In grade one he was being picked on by kids in grade three. In the school "playground" they would gang up on him, pick him up by his arms and legs and slam him into the cement. He would come home with scrapes and bruises. We confronted the school about it, it was a small play area and the teachers would just ignore what was going on. But when we confronted them with what Nick was telling us they admitted it was happening. We told him he could defend himself, that even though the school had a no tolerance policy he could do what he needed to to stop the boys and get away.
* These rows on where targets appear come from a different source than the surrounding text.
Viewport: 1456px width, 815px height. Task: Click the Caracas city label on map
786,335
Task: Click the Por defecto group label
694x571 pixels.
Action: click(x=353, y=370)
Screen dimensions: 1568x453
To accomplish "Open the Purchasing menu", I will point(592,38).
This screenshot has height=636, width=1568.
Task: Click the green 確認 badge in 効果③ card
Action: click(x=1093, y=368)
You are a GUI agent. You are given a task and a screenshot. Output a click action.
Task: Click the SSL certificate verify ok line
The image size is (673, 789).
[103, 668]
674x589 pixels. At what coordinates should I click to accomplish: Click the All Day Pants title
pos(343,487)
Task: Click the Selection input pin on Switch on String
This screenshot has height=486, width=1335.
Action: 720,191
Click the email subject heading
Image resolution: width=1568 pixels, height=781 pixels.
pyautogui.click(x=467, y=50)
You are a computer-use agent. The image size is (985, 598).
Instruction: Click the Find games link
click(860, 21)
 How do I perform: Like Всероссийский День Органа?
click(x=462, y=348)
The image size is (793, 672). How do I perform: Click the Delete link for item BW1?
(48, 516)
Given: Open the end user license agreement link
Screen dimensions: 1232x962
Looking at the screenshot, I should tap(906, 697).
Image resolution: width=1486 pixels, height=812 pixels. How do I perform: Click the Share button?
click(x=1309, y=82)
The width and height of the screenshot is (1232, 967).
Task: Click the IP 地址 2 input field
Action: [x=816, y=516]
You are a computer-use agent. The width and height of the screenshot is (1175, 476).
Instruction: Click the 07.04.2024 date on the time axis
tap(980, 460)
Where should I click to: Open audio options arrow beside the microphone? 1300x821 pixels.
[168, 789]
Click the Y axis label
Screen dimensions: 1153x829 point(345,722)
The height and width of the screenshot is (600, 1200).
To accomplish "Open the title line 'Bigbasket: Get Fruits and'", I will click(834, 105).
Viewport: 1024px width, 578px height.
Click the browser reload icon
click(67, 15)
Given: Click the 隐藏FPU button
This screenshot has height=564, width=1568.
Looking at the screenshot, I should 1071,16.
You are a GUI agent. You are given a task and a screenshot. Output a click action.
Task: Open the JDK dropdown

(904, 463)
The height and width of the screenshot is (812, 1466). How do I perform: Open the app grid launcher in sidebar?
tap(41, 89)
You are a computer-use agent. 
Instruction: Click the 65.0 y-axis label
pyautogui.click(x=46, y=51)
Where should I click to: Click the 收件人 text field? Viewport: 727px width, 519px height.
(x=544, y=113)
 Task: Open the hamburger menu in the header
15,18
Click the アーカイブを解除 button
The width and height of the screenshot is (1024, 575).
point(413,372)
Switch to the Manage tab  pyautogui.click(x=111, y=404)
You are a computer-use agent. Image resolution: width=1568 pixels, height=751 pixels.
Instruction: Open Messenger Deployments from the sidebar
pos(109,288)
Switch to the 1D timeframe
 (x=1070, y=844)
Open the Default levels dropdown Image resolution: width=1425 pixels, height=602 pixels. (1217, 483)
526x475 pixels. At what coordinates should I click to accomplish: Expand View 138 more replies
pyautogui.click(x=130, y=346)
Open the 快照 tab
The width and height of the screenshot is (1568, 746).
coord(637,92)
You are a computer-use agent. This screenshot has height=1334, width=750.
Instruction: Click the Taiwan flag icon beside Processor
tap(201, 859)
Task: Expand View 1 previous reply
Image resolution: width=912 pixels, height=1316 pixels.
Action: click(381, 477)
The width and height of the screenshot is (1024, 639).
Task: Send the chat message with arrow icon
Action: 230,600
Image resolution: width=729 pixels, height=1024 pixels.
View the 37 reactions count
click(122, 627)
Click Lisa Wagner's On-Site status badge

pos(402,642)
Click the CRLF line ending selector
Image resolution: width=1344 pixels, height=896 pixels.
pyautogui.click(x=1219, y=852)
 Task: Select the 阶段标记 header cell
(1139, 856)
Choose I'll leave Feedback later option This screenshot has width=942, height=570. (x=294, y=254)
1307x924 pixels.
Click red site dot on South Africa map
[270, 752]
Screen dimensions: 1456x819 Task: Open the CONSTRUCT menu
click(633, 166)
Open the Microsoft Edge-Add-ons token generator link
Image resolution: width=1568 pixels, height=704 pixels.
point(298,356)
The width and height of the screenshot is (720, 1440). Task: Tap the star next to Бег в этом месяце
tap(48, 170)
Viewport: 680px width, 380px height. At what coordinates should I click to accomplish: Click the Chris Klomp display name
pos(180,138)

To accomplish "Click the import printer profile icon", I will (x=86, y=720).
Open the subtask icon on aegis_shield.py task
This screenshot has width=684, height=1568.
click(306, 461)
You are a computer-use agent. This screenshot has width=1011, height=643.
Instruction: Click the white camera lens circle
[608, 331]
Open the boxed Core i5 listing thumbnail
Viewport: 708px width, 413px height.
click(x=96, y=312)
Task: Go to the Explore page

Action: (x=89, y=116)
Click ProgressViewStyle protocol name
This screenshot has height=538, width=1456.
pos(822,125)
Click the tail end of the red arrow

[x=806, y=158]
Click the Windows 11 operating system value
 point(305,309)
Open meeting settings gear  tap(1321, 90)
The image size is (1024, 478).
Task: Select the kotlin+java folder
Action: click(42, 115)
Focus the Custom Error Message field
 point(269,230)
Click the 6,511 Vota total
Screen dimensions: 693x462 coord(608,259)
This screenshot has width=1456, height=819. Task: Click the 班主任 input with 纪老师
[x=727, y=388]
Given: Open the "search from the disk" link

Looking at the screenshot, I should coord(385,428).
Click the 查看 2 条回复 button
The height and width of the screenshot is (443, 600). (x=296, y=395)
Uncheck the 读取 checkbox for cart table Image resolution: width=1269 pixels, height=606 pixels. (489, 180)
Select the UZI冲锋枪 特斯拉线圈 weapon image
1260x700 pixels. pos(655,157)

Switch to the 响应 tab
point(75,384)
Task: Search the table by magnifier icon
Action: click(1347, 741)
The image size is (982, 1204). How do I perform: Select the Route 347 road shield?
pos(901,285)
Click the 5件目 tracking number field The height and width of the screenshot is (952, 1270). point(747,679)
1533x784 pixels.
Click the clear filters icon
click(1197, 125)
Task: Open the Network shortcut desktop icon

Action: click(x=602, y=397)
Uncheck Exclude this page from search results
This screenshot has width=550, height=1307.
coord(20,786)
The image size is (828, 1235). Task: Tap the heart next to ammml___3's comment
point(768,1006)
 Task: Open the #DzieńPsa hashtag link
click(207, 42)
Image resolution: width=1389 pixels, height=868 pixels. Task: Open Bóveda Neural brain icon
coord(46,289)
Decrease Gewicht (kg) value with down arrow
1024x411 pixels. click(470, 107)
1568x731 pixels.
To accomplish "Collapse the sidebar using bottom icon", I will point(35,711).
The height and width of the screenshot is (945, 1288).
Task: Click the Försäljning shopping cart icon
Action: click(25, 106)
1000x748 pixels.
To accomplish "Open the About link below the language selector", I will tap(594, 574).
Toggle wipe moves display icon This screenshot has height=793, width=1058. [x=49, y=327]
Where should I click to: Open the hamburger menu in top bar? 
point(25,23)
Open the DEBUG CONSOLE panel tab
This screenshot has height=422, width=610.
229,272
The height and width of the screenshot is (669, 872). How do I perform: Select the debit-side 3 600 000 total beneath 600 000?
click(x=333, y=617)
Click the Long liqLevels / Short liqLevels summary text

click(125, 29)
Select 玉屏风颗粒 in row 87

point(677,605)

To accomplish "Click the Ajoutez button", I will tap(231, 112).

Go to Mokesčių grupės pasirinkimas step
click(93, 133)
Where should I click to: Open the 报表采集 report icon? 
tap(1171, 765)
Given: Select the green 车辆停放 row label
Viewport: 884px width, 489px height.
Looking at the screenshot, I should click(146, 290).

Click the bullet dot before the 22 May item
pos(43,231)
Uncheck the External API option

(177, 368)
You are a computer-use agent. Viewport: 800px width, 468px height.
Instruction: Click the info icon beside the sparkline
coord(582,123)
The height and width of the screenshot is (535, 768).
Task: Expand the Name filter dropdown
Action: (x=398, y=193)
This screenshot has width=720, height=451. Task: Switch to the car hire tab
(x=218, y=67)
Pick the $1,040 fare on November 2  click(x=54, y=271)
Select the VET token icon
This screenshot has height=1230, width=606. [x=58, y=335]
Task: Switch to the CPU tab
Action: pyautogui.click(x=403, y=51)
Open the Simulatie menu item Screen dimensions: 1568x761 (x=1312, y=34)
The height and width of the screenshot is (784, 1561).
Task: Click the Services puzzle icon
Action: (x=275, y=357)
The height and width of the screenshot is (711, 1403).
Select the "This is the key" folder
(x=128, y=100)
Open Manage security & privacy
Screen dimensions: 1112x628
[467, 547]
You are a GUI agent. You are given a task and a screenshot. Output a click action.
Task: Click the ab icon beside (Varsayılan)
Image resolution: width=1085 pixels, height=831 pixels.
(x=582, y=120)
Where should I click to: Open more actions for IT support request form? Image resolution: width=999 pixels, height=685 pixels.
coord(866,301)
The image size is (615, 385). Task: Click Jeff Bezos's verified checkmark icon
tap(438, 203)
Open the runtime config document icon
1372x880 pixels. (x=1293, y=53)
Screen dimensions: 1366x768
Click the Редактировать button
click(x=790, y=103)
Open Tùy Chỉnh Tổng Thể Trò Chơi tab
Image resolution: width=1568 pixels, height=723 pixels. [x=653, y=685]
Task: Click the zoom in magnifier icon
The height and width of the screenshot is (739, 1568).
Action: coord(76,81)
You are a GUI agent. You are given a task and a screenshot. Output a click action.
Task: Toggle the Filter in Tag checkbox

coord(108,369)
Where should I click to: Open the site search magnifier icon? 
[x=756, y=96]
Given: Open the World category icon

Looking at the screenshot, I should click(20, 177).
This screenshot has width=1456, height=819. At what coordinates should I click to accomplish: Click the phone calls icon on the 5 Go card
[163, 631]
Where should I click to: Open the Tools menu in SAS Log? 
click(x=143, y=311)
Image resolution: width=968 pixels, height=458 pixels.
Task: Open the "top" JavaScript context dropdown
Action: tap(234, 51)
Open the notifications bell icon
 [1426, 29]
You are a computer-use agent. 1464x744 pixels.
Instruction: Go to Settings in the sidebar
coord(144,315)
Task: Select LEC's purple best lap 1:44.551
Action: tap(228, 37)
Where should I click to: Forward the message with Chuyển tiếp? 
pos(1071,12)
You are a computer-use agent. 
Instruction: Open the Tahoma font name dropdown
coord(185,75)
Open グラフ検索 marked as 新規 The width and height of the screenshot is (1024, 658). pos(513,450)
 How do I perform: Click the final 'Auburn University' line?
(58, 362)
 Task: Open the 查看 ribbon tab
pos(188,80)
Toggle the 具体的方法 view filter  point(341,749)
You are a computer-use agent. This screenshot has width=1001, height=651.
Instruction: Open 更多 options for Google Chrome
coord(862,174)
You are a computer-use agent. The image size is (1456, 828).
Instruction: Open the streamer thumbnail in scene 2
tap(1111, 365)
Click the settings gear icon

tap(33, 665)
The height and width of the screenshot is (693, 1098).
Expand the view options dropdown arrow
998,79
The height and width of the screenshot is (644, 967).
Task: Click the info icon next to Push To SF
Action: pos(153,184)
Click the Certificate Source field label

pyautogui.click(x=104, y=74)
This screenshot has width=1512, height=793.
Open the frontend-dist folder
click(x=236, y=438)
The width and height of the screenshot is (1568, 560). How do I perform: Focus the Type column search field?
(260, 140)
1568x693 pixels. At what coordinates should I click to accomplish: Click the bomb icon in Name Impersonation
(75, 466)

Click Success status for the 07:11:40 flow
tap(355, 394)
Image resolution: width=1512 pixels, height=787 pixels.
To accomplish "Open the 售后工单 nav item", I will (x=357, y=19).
We got a call from the school after the first break. It turns out Nick decided offence was better than defence. The way the teachers described it was, "As soon as the bell went Nick ran out of the classroom, out to the play area. He ran up to the group of 6 grade 3's that would hurt him every day. He took all 6 down to the ground before the teachers could stop him.” They were trying to suspend our grade 1 for taking out 6 grade 3 boys. The boys who hurt Nic never got in trouble for what they did, and the school knew about it because when we confronted the school they knew who was hurting Nic. So who did they go after, the victim who decided to stop being the victim.
For the last few years one kid has made it is goal in life to torment my son. He is a popular child and got all his "friends" to pick on Nick as well. The bully made sure everyone understood that if someone was my son’s friend they would be bullied as well. That my son could not play in any games, or even play at the park by the school. My son hated going to school. It was reported to the school consistently. It was so bad that the school told the bully that if it continued they would suspend the bully. All that happened was Nic got bulled more buy this kid’s friends. Nick was told that if he told anyone about the bullying it would get worse. He was afraid every day.
The bully’s dad actually encouraged his son to hurt ours and would get mad if he did not actually do anything to Nic. It was so bad we had to call the police on the Dad twice because he threatened to hurt me. He would walk up behind me on school grounds, lean over and whisper threats that no one else could hear. He would stand outside our house and look into our front window. So the dad was told that if he did not stop he would be charged with stalking. The result, the violence to my son went up.
This summer the kid and his friends made a point of hanging out at the park behind my house and picking on my son every time he went outside. At one point my son asked for a pocket knife and bugged us all summer for one. What we did not know was that he wanted it for protection. The boy who picked on him had one and told him he was going to "Shank" Nic. He spent all summer trying to stay in the house because he thought this boy would kill him. It all came out on the first day of school. We pulled him out of school. He spent 3 weeks out of school as we arranged for a new school that we have to drive him to because there is no transportation when you put your kid in an out of catchment school.
He loves his new school, but is so used to being picked on he is having a bit of a problem adjusting. It feels uncomfortable for him not to have to constantly watch his back. It is uncomfortable that kids want to play with him, and talk with him and be friends instead of hurting him. This is in Canada and there is a real issue with victims being punished for what others do all the time.